Age-related macular degeneration (ARMD) results in a deterioration of the central retinal function, and is the leading cause of blindness in people over 50 years of age in Europe and the USA. The wet form of ARMD, with choroidal neovascularization, is more aggressive and may progress more rapidly to blindness. Recently, Lucentis® has been registered for treatment of wet ARMD, but is (as yet) not reimbursed by health care insurance. Avastin® appears to be a cost-effective alternative for Lucentis®, but an optimal injection schedule has not been determined so far.
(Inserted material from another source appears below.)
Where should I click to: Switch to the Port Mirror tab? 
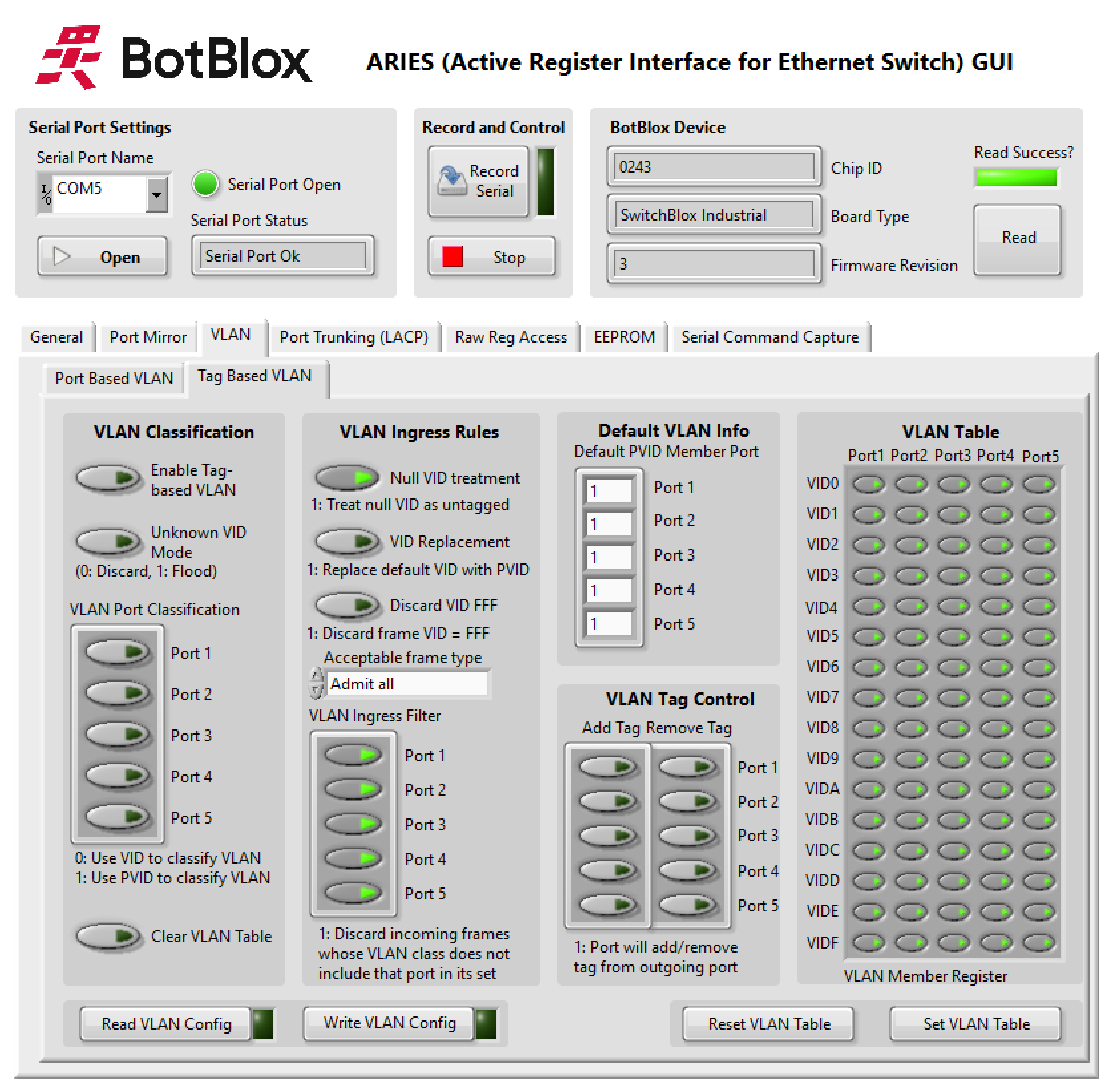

A reduction of the number of injections, without loss of treatment efficacy, would have a number of beneficial effects: a decrease of the risk associated with intravitreal injection (such as endophthalmitis), cost-effectiveness and reduced ophthalmic work-load.




Objective:

To determine the optimal patient observation and Avastin injection schedule.
Study design: Prospective, open-label, randomized.




Study population:

Patients with exudative ARMD




Intervention:

Intravitreal Avastin injection.




Main study parameters/endpoints:

Visual acuity at 12 months.
Nature and extent of the burden and risks associated with participation, benefit and group relatedness: Avastin appears to be a promising off-label treatment for exudative ARMD and would provide a cheap alternative to Lucentis. It is FDA and EMEA approved for colorectal tumor treatment adjuvans, and has been shown to be safe for intravitreal use in short term animal and human trials. Repeated injections pose a (cumulative) risk of endophthalmitis, but prognosis for untreated exudative ARMD is very poor.

The Avastin injection schedule for ARMD can be optimized.

Baseline, 6 months and 1 year.

Intravitreal injection of Avastin (1.25 mg in 0.05 ml ).